"It was an investor's marketplace," Mahoney said. "We saw long-term money going into mutual funds and traditional investors and that money flowed into the market," he said. "Low volatility favors the fundamental investor."

Liquidnet Holdings Inc.'s two venues saw the biggest increase in trading volume in January versus December, with the number of shares handled almost doubling for both, according to Rosenblatt.

Deutsche Bank

Deutsche Bank AG's dark pool, called Super X, had a 0.7 percent market share in January after shares matched surged more than 6,200 percent from a year earlier to 50.7 million a day, the report said.

European and Canadian dark pools also had record trading in January, Rosenblatt said. The 17 European pools tracked by the broker had 4.6 percent of trading, compared with 3.8 percent in December and the previous record of 4.2 percent in October, the brokerage said.

Canadian venues that match equity orders without showing prices in advance reached a record high of 4.45 percent in January. The biggest are ITG's MatchNow and Alpha Group's Alpha IntraSpread, Rosenblatt said.

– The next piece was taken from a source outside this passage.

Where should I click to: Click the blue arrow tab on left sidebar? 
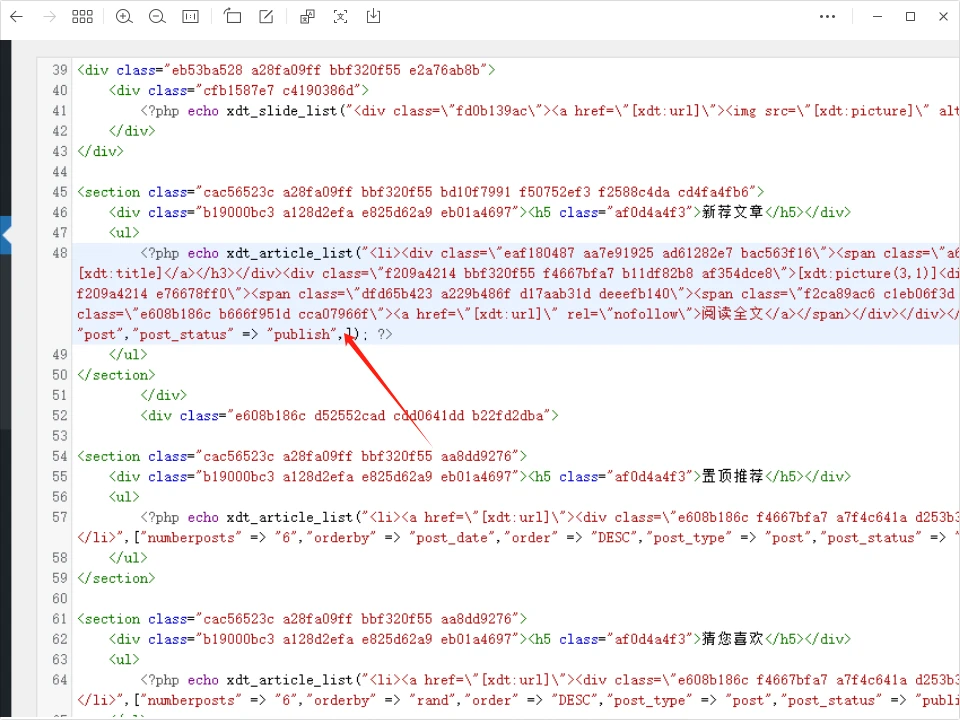click(5, 235)
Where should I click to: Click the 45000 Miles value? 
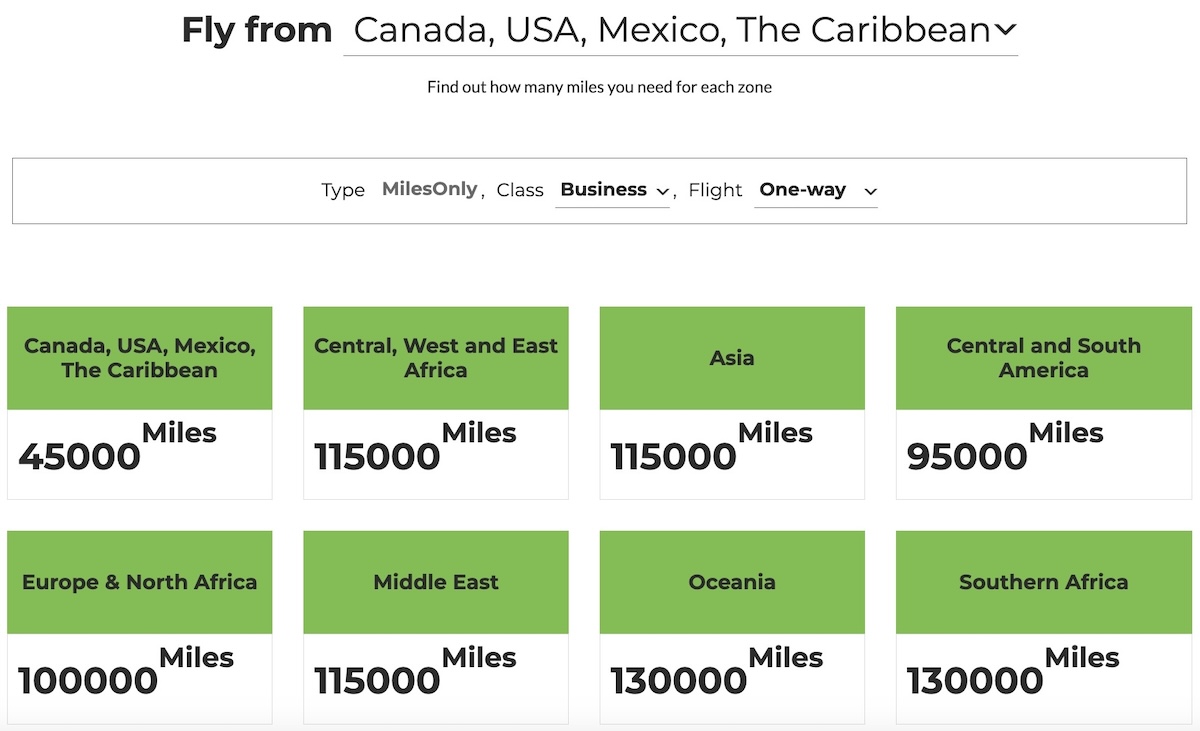[x=117, y=447]
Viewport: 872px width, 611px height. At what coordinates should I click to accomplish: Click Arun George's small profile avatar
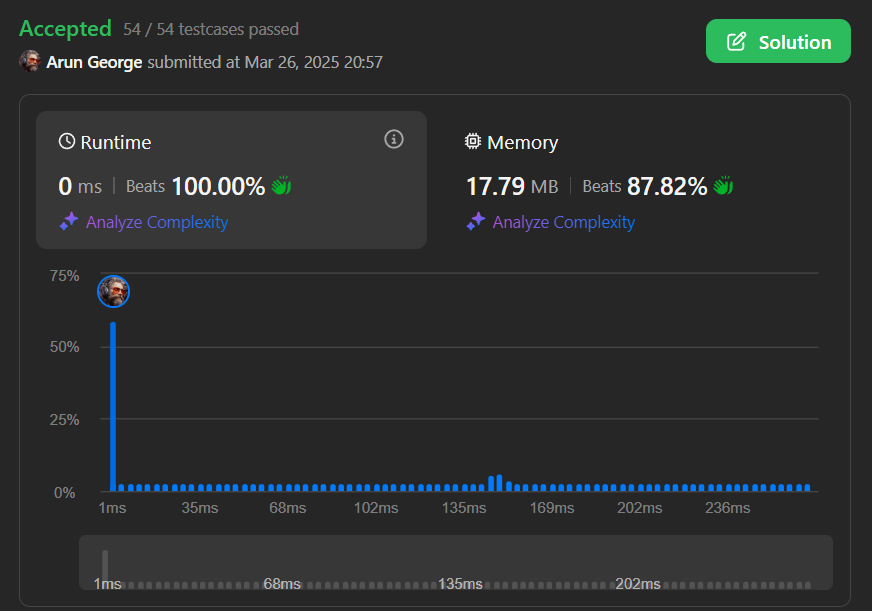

Lower volatility means the cost of taking liquidity, or executing against bids or offers, may be higher compared with trading in a dark pool at the midpoint of the best available prices, Selway said. The share of institutional trading in dark pools tends to rise when volatility is lower, he said.

"Waiting for serendipity in a dark pool doesn't make sense when volatility or correlations are very high," he said.